Zacks ESP: Earnings ESP for DowDuPont is currently pegged at +2.91%. This is because the Most Accurate estimate stands at $1.11 while the Zacks Consensus Estimate is pegged at $1.08. You can uncover the best stocks to buy or sell before they’re reported with our Earnings ESP Filter.
Zacks Rank: DowDuPont currently carries a Zacks Rank #3. The combination of a favorable Zacks Rank and a positive ESP makes us reasonably confident of an earnings beat.
Conversely, Sell-rated stocks (Zacks Rank #4 or 5) should never be considered going into an earnings announcement, especially when the company is seeing negative estimate revisions.
Factors to Watch For
DowDuPont gained from higher volumes and pricing and solid demand in its core end-markets in the fourth quarter, which is expected to continue in the March quarter.
The company, in its fourth-quarter call, said that it is seeing strong leading indicators of broad-based growth across developed economies such as in the United States, Germany and France. Moreover, the emerging middle class in developing economies, especially in China and India, continues to support sustainable growth. This augurs well for the company’s products and technologies.

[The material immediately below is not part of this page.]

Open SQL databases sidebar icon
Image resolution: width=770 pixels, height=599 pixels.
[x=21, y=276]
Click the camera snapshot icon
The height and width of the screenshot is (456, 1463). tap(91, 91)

The company has also realized more than $800 million in annual cost synergy run-rate from its cost synergy programs. It has raised its cost-synergy commitment from $3 billion to $3.3 billion. DowDuPont remains committed to achieve the increased cost synergy target and deliver new products from growth investments and strong innovation pipeline.
DowDuPont should gain from cost synergy realizations in the March quarter. It expects to achieve synergy savings of $225-$275 million in the first quarter.

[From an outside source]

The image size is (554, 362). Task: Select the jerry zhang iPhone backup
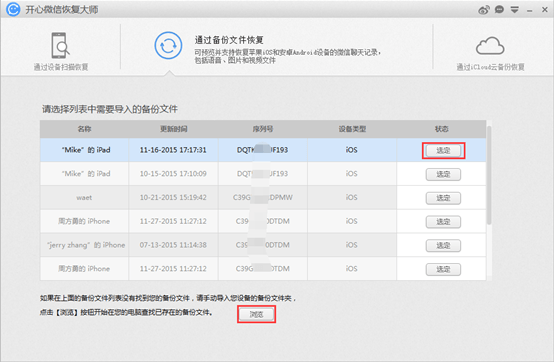point(443,245)
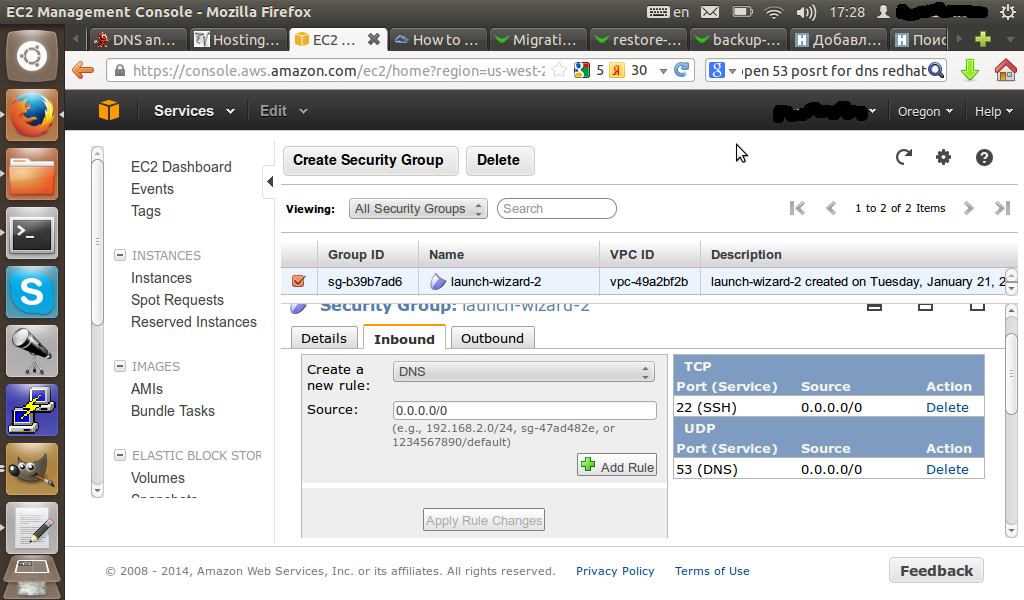Uncheck the launch-wizard-2 security group row
The width and height of the screenshot is (1024, 600).
point(298,281)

The company, in its fourth-quarter call, said that it sees net sales to be in the range of $20.5 billion to $21.3 billion for the first quarter, a roughly 2% growth from the comparable quarter a year ago. The company sees higher sales across most of its business. The Zacks Consensus Estimate for revenues for DowDuPont for the first quarter stands at $21,320 million.
DowDuPont expects results in its agriculture business in the first quarter to be affected by a timing shift of sales into the second quarter as a result of an expected delay in growers’ final planting decisions in North America. Results in this unit are also expected to be affected by unfavorable product mix in the Brazil Safrinha season due to a delay in summer season harvest. The company expects revenues for its agriculture unit to be flat year over year in first-half 2018.

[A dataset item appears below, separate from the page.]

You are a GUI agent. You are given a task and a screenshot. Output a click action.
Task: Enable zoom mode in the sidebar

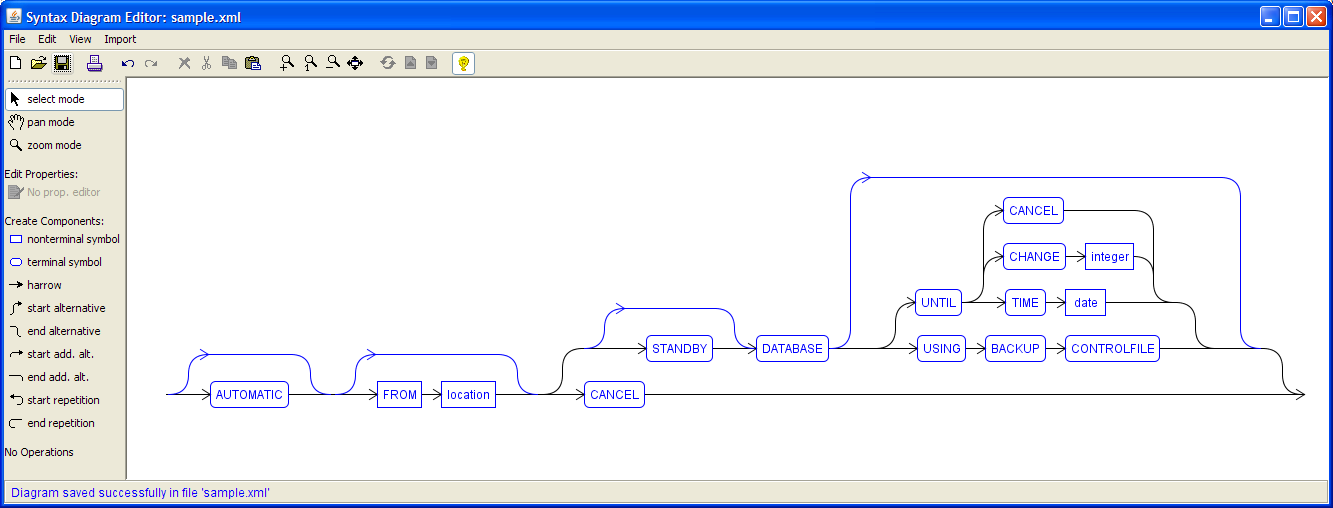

DowDuPont sees operating EBITDA, barring the agriculture business, to rise 13% year-over-year in the first quarter. The company is expected to gain from higher volumes, strong demand, cost synergies, lower pension costs, higher pricing across most of its businesses and favorable currency swings in the first quarter, offsetting headwinds from higher feedstock cost. Moreover, the company is expected to benefit from continued volume ramp up in Sadara joint venture in the March quarter.
Stocks Poised to Beat Estimates
Here are some companies in the basic materials space you may want to consider as our model shows they too have the right combination of elements to post an earnings beat this quarter:
Koppers Holdings Inc. KOP has an Earnings ESP of +5.00% and flaunts a Zacks Rank #1. You can see the complete list of today’s Zacks #1 Rank stocks here.
Univar Inc. UNVR has an Earnings ESP of +2.63% and sports a Zacks Rank #2.
FMC Corporation FMC has an Earnings ESP of +0.31% and carries a Zacks Rank #2.